### WRITTEN EXERCISE
Repeat the data word for word, starting with the line that contains "You are a computer-use" and going on through the line that contains "Action: click(x=469, y=32)", both included. Leave the pictures out of your answer.

* begin RAW RECORDS *

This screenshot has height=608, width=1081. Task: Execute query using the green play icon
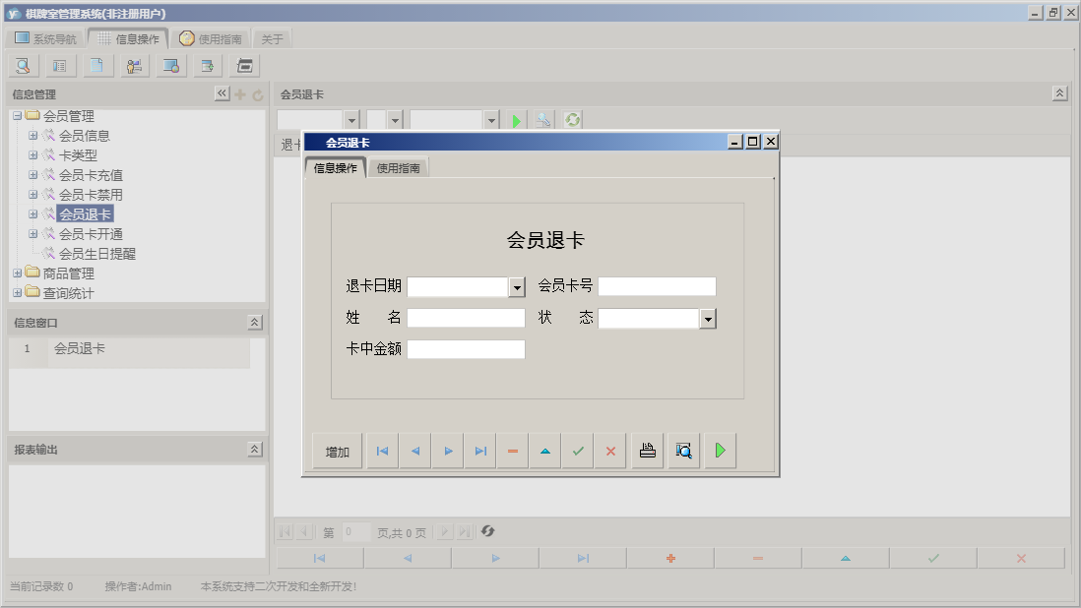tap(517, 120)
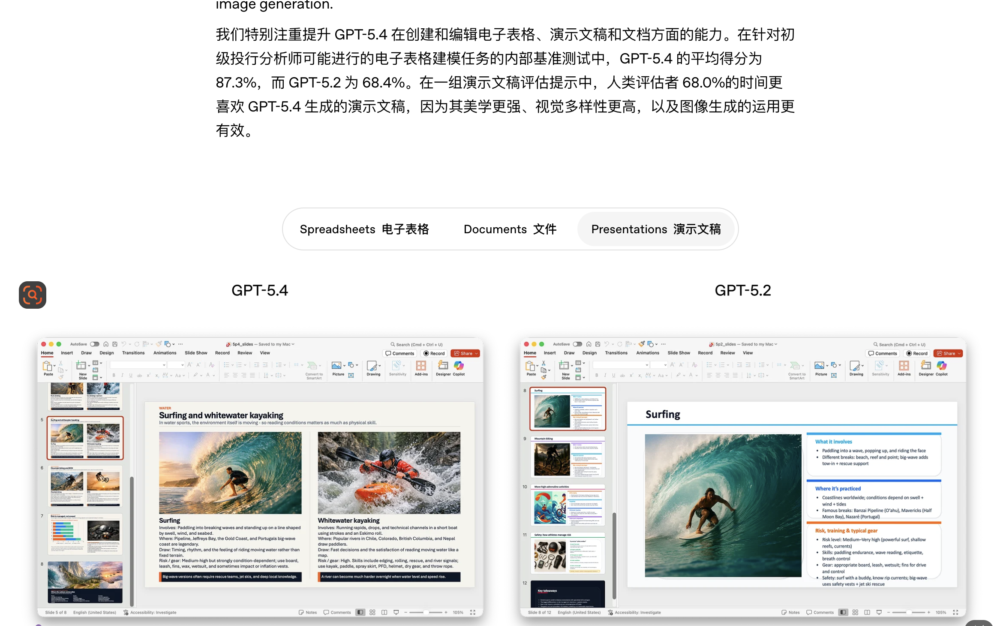Click the zoom slider in the 5p4_slides status bar
Screen dimensions: 997x626
(x=426, y=612)
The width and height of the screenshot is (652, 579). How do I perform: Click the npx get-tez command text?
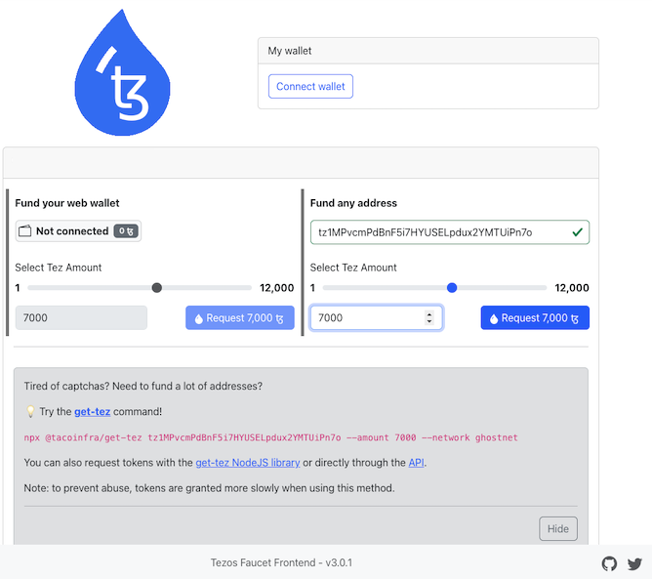pyautogui.click(x=270, y=437)
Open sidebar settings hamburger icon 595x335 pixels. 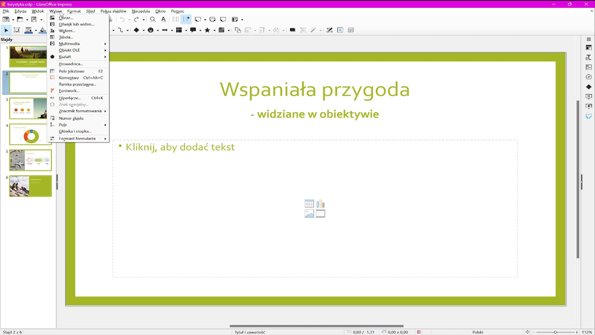(589, 40)
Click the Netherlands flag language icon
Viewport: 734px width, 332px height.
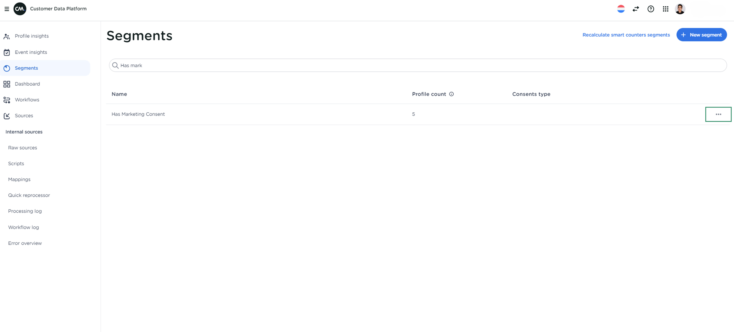pos(621,9)
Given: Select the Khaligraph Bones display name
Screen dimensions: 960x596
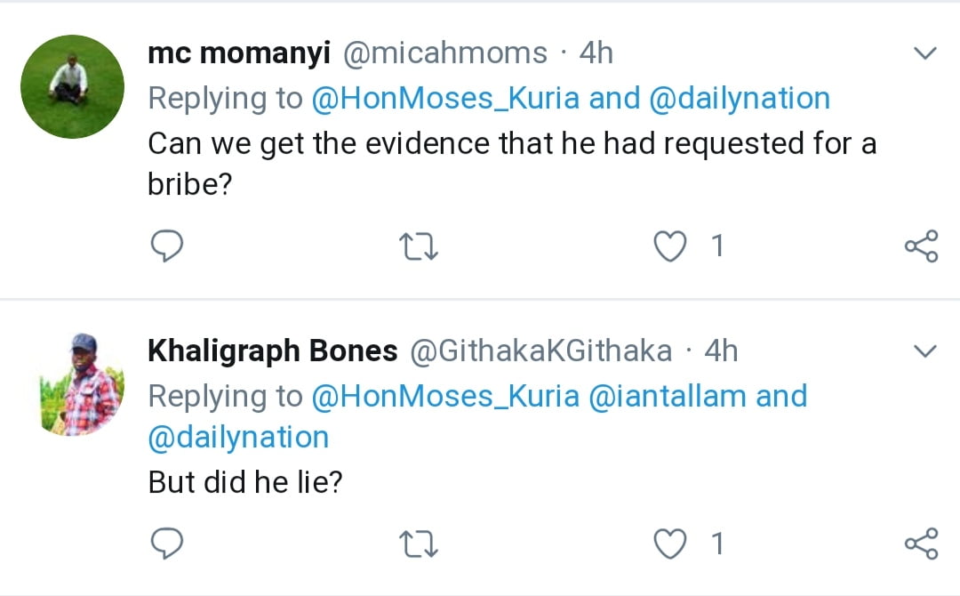Looking at the screenshot, I should 272,351.
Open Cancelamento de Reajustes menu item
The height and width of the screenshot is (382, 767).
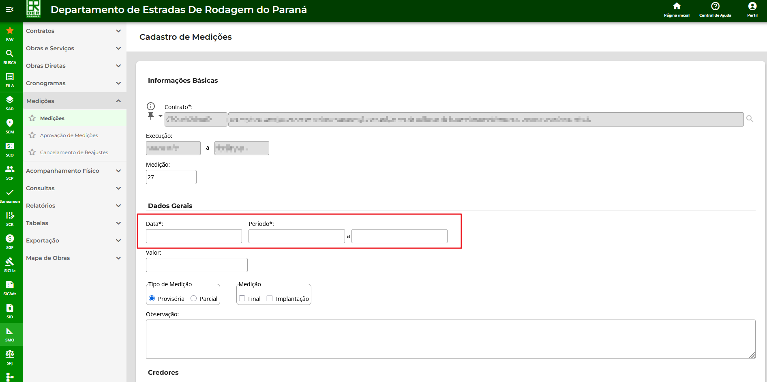pos(74,152)
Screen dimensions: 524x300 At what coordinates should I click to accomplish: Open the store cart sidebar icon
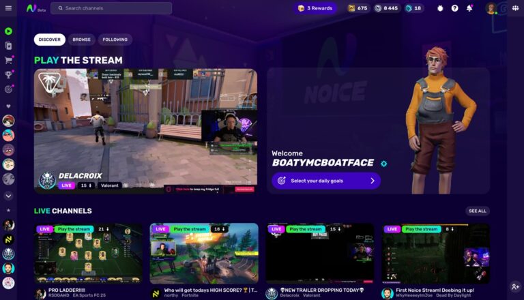pos(8,60)
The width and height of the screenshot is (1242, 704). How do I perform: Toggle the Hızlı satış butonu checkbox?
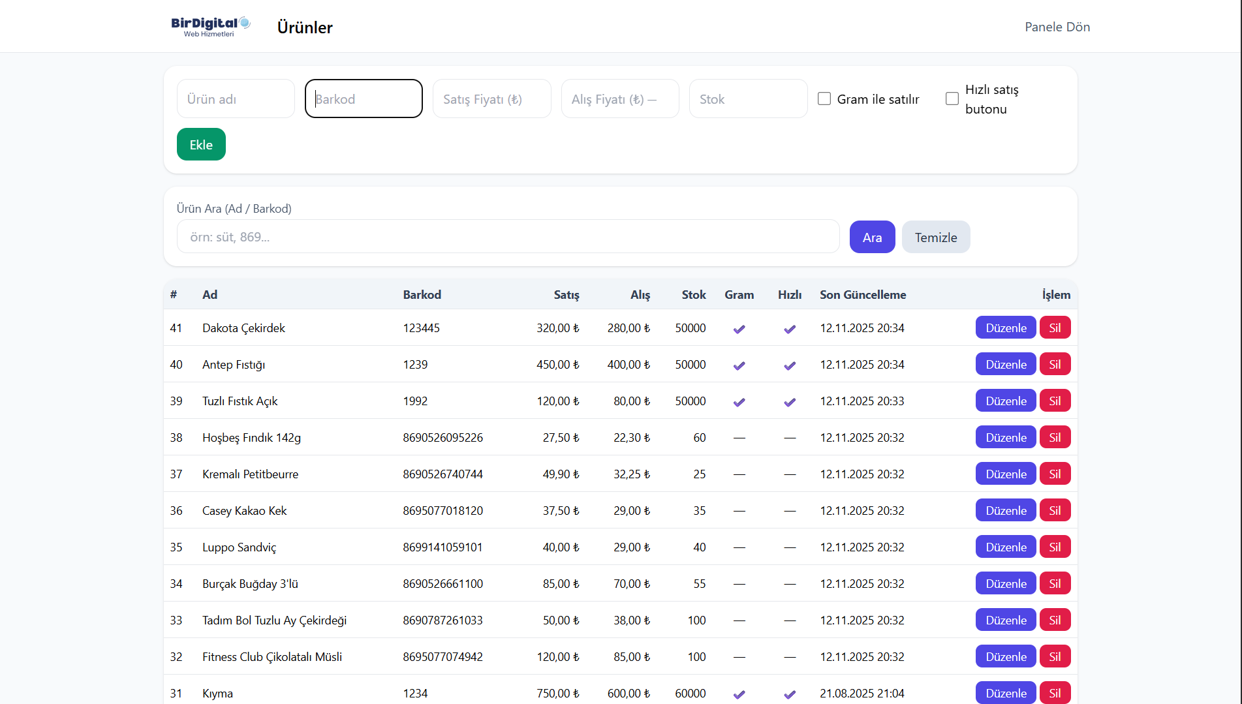click(x=952, y=99)
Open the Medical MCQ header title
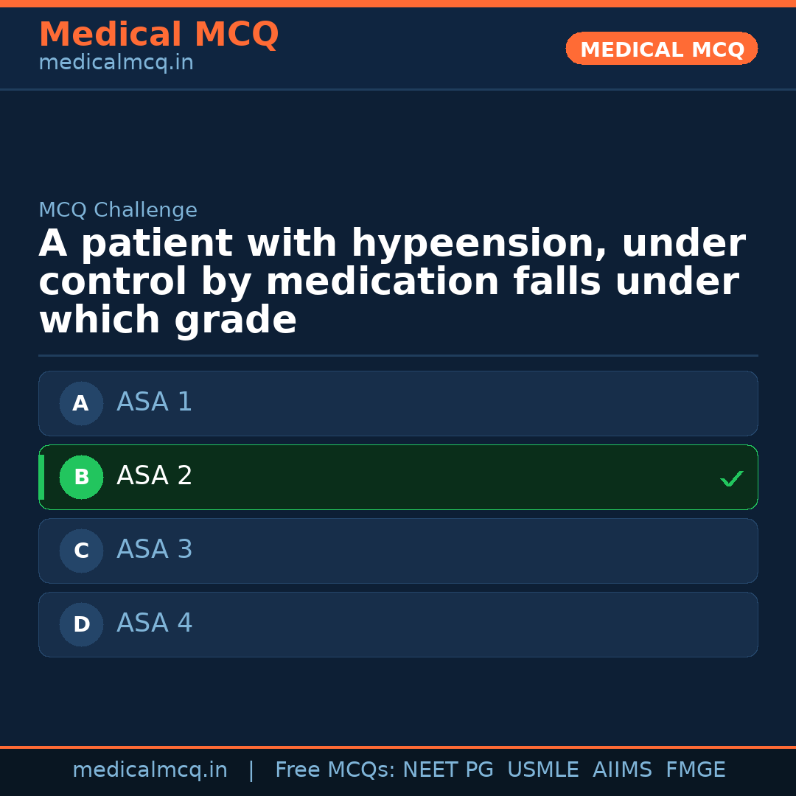Viewport: 796px width, 796px height. [x=158, y=35]
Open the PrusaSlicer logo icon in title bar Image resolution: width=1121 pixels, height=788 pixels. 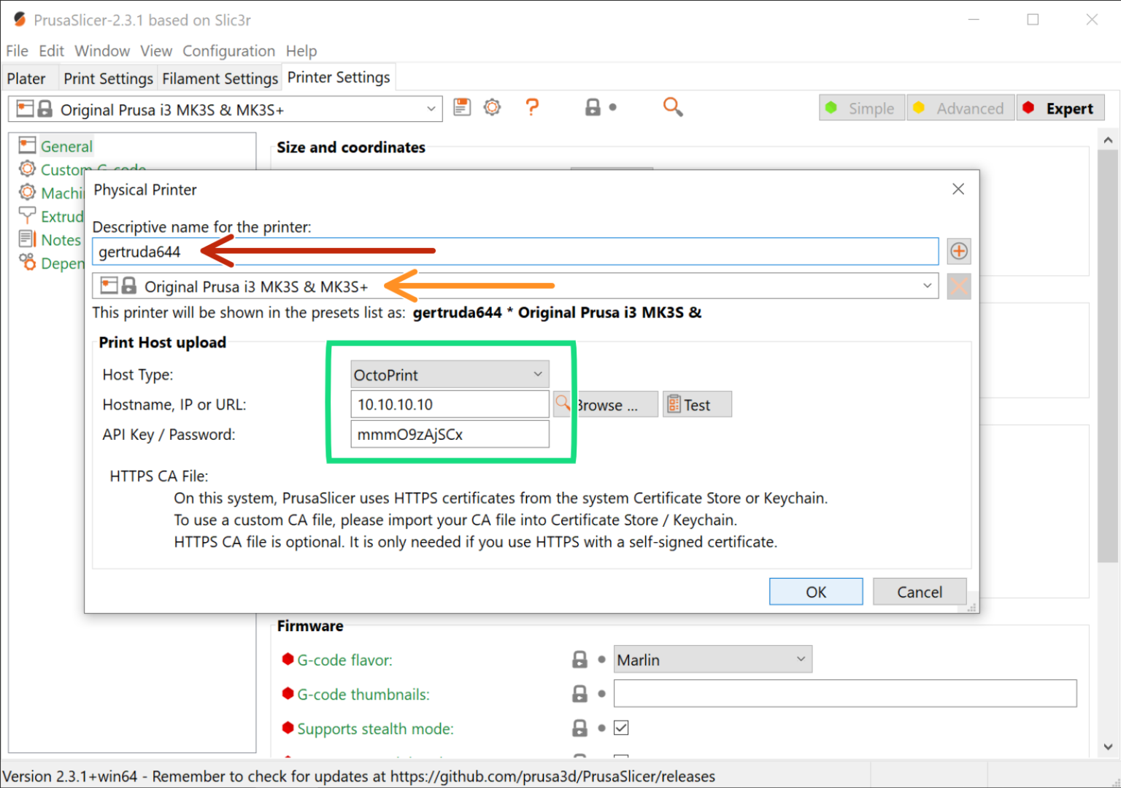pos(19,19)
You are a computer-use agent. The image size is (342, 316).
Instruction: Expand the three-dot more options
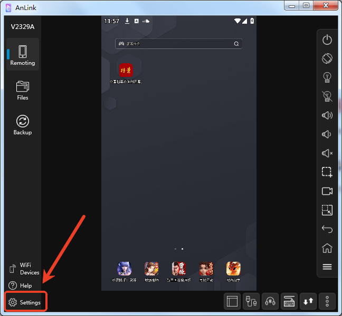[x=327, y=301]
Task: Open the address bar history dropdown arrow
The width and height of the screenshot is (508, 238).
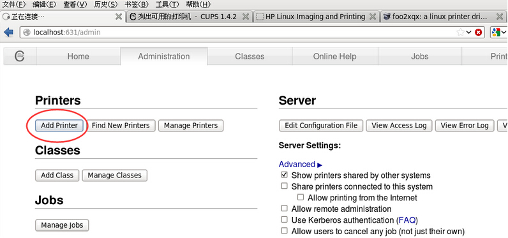Action: click(x=469, y=32)
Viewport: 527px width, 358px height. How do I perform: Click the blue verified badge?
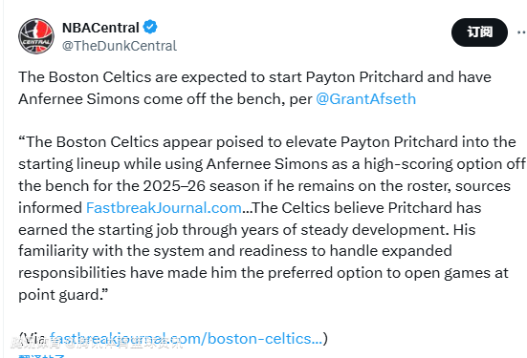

* end RAW RECORDS *

### TASK OUTPUT
You are a computer-use agent. The image size is (342, 316).
Instruction: Expand the three-dot more options
[x=327, y=301]
Task: Open the address bar history dropdown arrow
The width and height of the screenshot is (508, 238).
Action: click(x=469, y=32)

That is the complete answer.